Le traitement chirurgical est actuellement la thérapie préférée et consiste à occlure le vaisseau principal, souvent l’artère carotide interne, qui alimente la plaque mycosique, ce qui entraîne la formation d’un caillot au niveau de la lésion vasculaire et la prévention d’un épisode hémorragique majeur. À l’origine, l’occlusion était réalisée en ligaturant les côtés cardiaque et cérébral de la lésion ; cependant, la ligature du côté cérébral de la lésion s’est avérée difficile dans de nombreux cas, et dans les années 1980, la mise en place d’un cathéter à ballonnet dans chacune des artères touchées a été développée (9). Cette procédure a permis d’obtenir un pronostic bon à excellent pour la prévention des hémorragies fatales avec des complications relativement peu fréquentes, telles que la récidive d’une hémorragie modérée de la poche gutturale, le syndrome de Horner iatrogène, l’infection rétrograde, la cécité et les complications incisionnelles (5,8). Récemment, l’utilisation de ballons en latex détachables et auto-obturants et l’embolisation par serpentin ont été proposées comme nouvelles procédures pour occlure les artères, avec un taux de complications rapporté plus faible (10). En général, le pronostic après la chirurgie est bon à excellent, avec une régression des lésions mycosiques dans les 2 à 4 mo ; cependant, si une dysphagie et d’autres signes neurologiques sont présents avant la chirurgie, le pronostic de reprise d’une fonction neurologique normale est réservé (7,8).

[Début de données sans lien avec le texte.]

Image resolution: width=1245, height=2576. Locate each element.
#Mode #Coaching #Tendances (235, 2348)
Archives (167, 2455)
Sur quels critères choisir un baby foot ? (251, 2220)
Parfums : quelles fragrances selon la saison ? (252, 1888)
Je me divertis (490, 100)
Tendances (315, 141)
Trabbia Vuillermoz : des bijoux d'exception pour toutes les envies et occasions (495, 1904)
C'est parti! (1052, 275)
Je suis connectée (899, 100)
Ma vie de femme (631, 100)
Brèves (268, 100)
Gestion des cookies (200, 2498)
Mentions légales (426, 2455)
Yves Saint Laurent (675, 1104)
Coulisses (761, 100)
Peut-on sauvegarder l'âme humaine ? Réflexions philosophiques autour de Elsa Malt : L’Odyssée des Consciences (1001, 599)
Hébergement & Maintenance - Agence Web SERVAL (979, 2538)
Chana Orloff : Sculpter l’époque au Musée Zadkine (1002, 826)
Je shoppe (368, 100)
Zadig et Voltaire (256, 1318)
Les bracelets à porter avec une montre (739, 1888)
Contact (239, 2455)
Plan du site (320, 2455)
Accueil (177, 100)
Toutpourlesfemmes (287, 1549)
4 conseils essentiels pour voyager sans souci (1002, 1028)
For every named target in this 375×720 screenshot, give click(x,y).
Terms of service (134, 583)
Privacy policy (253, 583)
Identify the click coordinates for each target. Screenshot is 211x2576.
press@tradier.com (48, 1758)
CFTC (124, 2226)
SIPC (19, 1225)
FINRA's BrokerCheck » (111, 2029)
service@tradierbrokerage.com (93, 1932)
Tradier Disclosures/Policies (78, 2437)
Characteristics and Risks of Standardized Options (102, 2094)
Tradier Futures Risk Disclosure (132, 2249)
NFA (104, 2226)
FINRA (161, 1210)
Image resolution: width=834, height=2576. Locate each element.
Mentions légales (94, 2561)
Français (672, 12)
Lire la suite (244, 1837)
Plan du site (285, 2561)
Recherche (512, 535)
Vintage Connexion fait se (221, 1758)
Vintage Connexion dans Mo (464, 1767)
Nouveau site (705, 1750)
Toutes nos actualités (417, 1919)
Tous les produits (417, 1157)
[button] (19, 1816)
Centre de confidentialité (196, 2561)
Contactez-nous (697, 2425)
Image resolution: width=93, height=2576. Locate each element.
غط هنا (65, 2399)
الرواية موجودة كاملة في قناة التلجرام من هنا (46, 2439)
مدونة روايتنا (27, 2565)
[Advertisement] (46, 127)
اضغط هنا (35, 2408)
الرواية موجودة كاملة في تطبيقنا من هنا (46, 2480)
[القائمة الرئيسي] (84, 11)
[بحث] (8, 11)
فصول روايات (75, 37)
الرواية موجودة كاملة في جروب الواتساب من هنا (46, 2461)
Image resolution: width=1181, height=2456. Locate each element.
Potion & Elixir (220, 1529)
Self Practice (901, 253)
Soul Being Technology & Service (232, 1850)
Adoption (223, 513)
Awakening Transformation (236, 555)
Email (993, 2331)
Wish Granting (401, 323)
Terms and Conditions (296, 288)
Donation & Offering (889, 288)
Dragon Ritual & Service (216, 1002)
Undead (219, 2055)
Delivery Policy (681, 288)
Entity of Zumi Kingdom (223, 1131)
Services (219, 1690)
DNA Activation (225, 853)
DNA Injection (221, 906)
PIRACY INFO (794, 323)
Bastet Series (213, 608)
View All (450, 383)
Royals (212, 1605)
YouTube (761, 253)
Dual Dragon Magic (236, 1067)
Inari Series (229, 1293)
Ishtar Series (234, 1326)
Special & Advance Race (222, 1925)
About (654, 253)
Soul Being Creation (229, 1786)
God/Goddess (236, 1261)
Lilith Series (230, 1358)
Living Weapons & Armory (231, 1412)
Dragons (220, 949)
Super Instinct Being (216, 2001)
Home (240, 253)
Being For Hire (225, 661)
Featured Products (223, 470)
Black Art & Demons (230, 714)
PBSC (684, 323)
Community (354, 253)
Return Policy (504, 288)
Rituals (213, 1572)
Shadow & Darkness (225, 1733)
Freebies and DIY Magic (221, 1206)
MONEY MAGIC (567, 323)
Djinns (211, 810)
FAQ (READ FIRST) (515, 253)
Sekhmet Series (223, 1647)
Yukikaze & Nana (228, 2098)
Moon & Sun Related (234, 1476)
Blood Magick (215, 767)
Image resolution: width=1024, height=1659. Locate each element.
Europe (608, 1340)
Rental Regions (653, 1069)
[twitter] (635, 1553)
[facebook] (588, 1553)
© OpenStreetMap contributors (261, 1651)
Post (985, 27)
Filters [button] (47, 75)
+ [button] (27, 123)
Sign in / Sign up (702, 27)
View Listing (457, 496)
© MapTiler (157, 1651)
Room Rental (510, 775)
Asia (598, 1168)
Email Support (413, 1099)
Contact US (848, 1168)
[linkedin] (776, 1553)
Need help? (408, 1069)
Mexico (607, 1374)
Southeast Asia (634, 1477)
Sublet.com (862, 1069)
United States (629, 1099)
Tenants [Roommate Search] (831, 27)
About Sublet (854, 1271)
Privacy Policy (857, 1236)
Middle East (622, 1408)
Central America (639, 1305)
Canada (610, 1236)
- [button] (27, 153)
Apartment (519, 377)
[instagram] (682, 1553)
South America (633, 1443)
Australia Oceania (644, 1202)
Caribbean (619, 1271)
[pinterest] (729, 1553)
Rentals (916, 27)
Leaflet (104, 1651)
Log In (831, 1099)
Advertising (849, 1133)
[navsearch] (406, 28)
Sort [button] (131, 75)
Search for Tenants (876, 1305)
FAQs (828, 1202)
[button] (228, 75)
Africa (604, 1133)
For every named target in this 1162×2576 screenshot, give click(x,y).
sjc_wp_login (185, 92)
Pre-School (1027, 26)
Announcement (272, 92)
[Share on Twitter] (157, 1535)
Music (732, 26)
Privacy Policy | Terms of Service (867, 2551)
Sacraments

Ce cas présentait un diagnostic non compliqué de mycose de la poche gutturale ; cependant, il était inhabituel dans la mesure où il est survenu chez un cheval âgé de seulement 6 mois, bien que la littérature comprenne des rapports d’un poulain de 2 mois, d’un poulain de 3 mois et de 2 pouliches de 6 mois affectés par la MPG (2,11), et qu’il s’agissait du 2ème cas de MPG dans cette ferme.
Deux cas de MPG dans la même ferme n’ont pas été rapportés auparavant. Selon les propriétaires, il n’y avait aucune relation génétique entre les 2 chevaux et le 1er cas de GPM a été euthanasié près de 3 ans avant la naissance de la pouliche décrite dans ce rapport. En outre, la pouliche décrite dans ce cas a été élevée sur un pâturage d’été que les propriétaires ne possédaient pas, lorsque le 1er cheval a contracté son infection, et elle n’avait passé que son dernier mois sur le pâturage d’hiver que les deux chevaux avaient brouté. Il est difficile de spéculer sur la façon dont ces deux chevaux ont pu contracter le GPM, car on dispose de peu d’informations sur la pathogenèse du GPM. Il a été suggéré que les étables poussiéreuses peuvent ajouter à la charge environnementale d’Aspergillus spp. à laquelle les chevaux infectés ont été exposés (4) ; cependant, une susceptibilité individuelle au GPM doit exister pour que le GPM conserve sa nature sporadique. Dans cette ferme, les 2 cas de GPM ont probablement coïncidé ; cependant, il convient de poursuivre les recherches sur la pathogenèse du GPM.